- Objectives -
1. In the essay about the family's moves, rewrite the passage between "As I have written" and "It’s been tough.", inclusive, substituting "science" for "research".
2. In the essay about the family's moves, how long ago did the husband get his last job?

As I have written about before, we have moved around a bit in the last 5 years: 4 times to be exact and 3 of which we thought were going to be permanent. No, we are not in the military. My husband just seems to be in the wrong field at the wrong time. He works in research and when the economy is down, there is less money available to support research. His last 2 jobs were lost because of funding cuts. It’s been tough.
When my husband got his last job about 8 months ago, we had to move again, but we were filled with hope. He was going to make a comfortable salary, it was in a place we both liked, and we were close to family. Things were going well for months and although it has taken some time to adjust to living in an entirely new area again, I have felt so content and happy.
Since having my kids, all I have wanted was to be able to stay home with them, have a good school for them to attend and that I could be a part of, live in a nice place and take care of our needs.
A few months after living here, I finally started to breathe again. I let go of the worry that I carried around and didn’t have to figure out how to work from home while being with my own children. I was living the dream I always wanted. My son’s school is more than I could ever have dreamed of and has even made national news. We walk and ride bikes to and from school everyday. I am there to talk about his day, have afternoon snack together and do homework. I join him for lunch and help out when I can.
I am also home getting my daughter ready for kindergarten next year and enjoying our special one-on-one time together. My husband has been happy. We could take care of all our bills and have some money left over. Our neighbors are amazing and have become like family to us. Everything was going as I had always dreamed. The skies looked bluer and the trees looked greener.
Things were just going too perfectly, I should have known the bottom was going to drop out.
About 2 months ago, problems started at my husband’s job. I can’t even bear to get into it all now, because it hurts so bad. This problem is not by the fault of my husband, but it is also making his stay at his job unbearable. Day after day, for 2 weeks, something new would happen and none of it was good. He goes every day because he needs to provide for us, but it isn’t easy. We don’t know what tomorrow will bring and you can only live on the edge like that for so long.

- Data rows -
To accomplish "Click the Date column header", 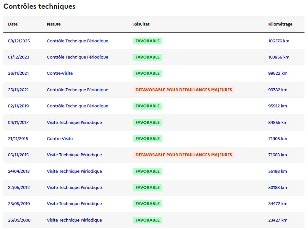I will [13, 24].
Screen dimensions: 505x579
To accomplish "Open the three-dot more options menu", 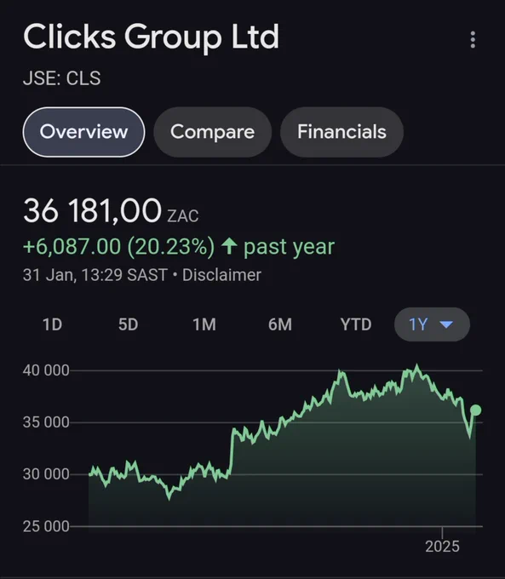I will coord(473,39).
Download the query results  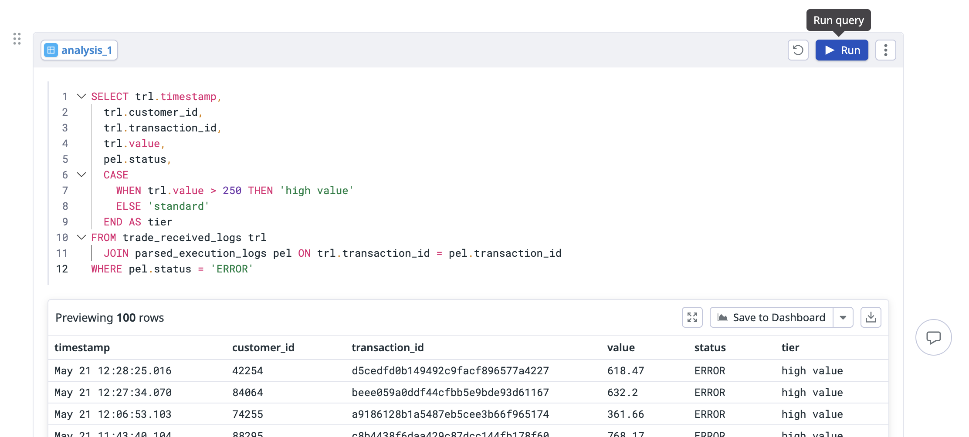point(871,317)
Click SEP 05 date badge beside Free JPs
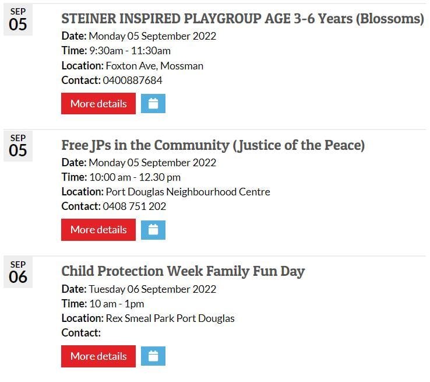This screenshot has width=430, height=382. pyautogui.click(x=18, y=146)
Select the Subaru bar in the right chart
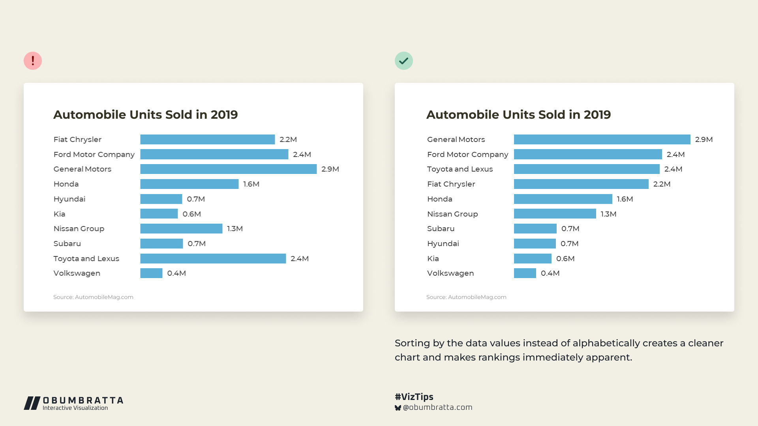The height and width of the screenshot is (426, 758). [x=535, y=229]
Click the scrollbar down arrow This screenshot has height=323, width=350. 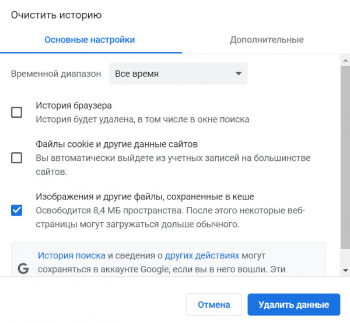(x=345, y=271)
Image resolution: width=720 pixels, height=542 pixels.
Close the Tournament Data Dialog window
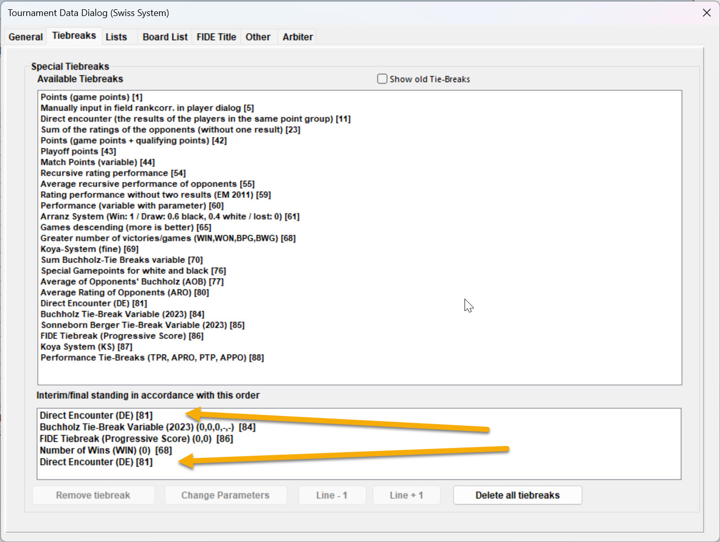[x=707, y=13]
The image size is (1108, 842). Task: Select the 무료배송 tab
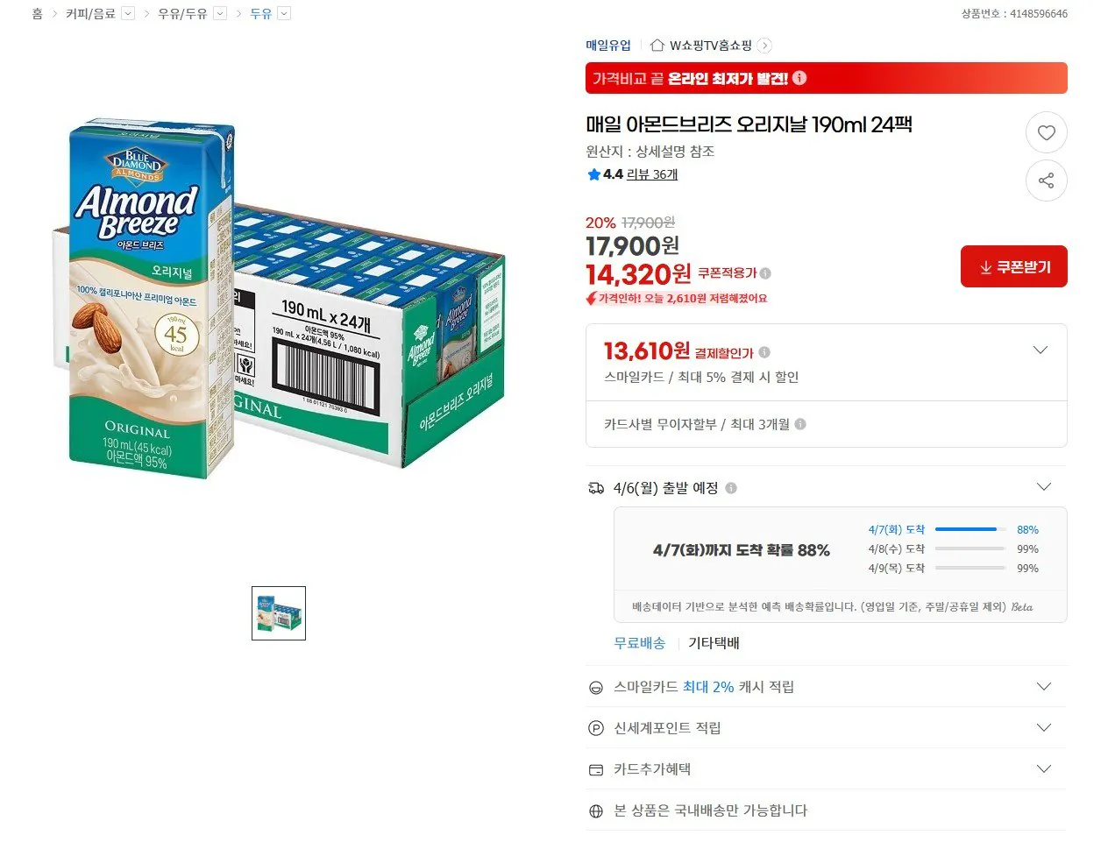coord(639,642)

--

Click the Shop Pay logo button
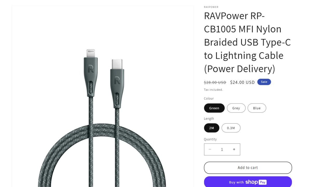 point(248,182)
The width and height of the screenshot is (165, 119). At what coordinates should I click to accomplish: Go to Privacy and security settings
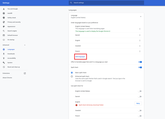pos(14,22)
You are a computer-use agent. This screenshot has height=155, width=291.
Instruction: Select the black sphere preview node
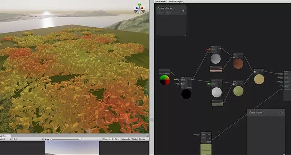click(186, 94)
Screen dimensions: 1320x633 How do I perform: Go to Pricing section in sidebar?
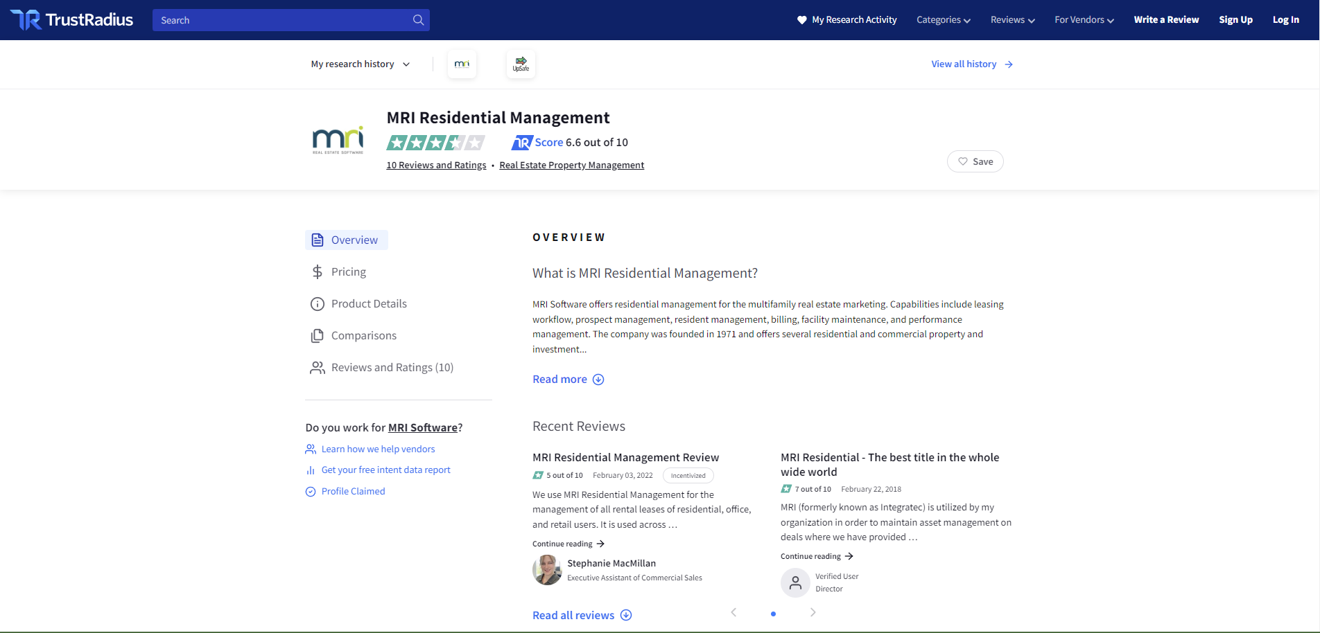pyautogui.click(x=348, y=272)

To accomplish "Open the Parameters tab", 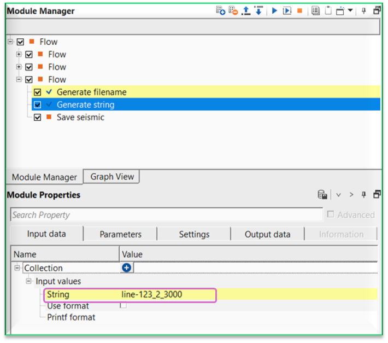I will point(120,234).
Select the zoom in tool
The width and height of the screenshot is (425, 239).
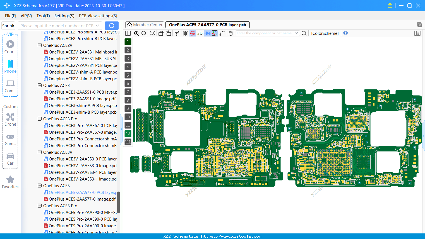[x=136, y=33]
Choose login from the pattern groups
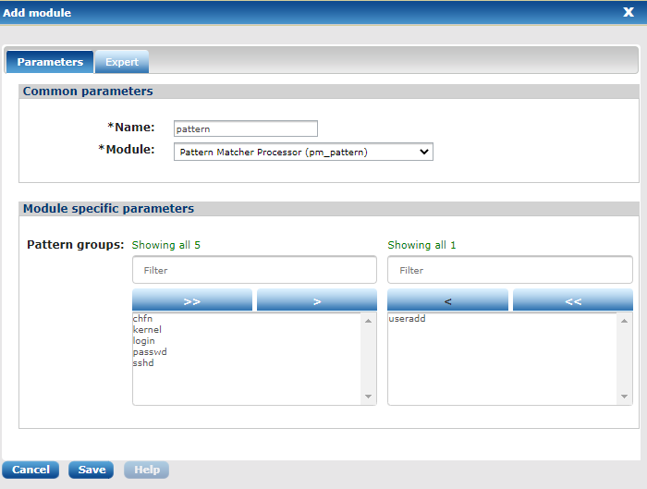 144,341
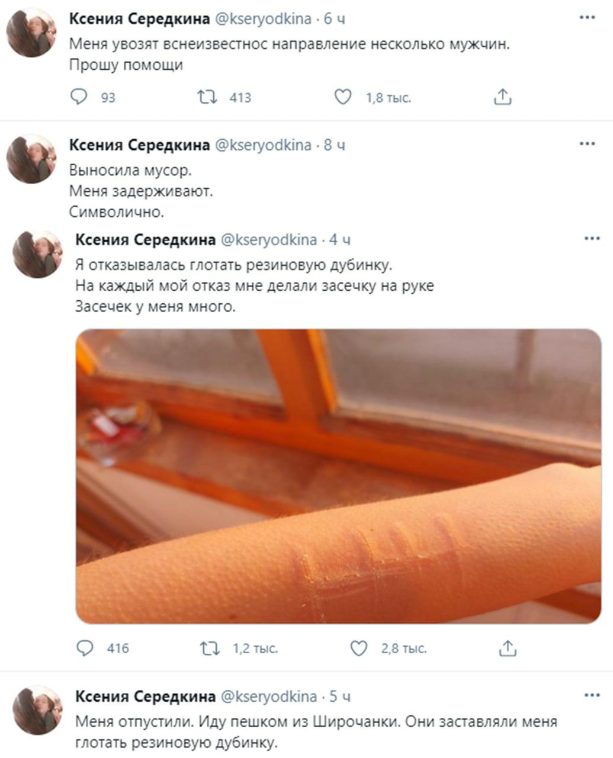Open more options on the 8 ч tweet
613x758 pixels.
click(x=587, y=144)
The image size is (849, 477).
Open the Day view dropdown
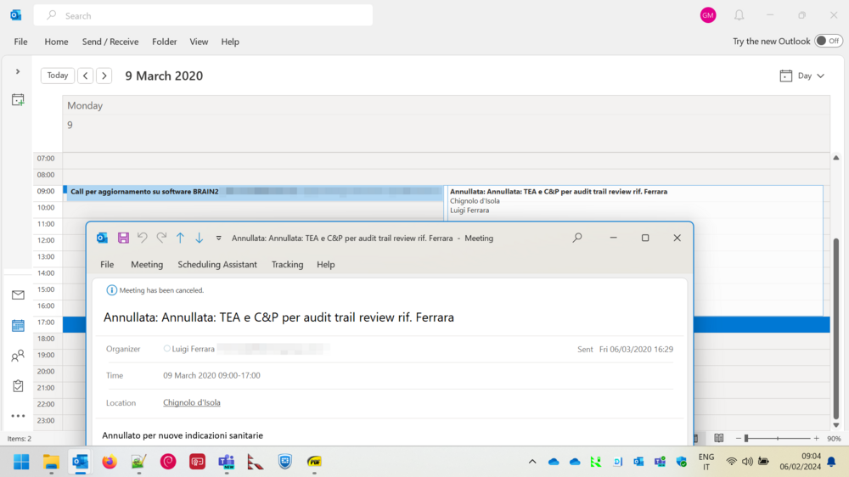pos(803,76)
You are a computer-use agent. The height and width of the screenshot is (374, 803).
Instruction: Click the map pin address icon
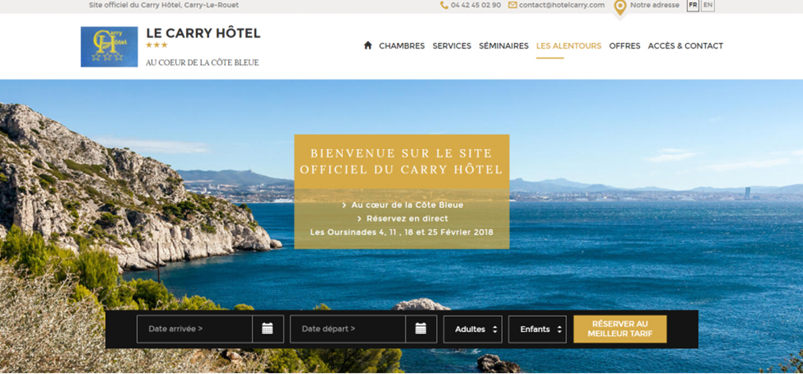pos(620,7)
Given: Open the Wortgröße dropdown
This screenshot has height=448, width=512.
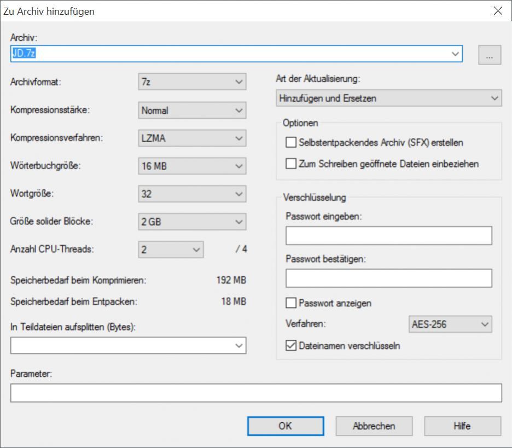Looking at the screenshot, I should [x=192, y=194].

- Task results -
1.
As I have written about before, we have moved around a bit in the last 5 years: 4 times to be exact and 3 of which we thought were going to be permanent. No, we are not in the military. My husband just seems to be in the wrong field at the wrong time. He works in science and when the economy is down, there is less money available to support science. His last 2 jobs were lost because of funding cuts. It’s been tough.

2. About 8 months ago.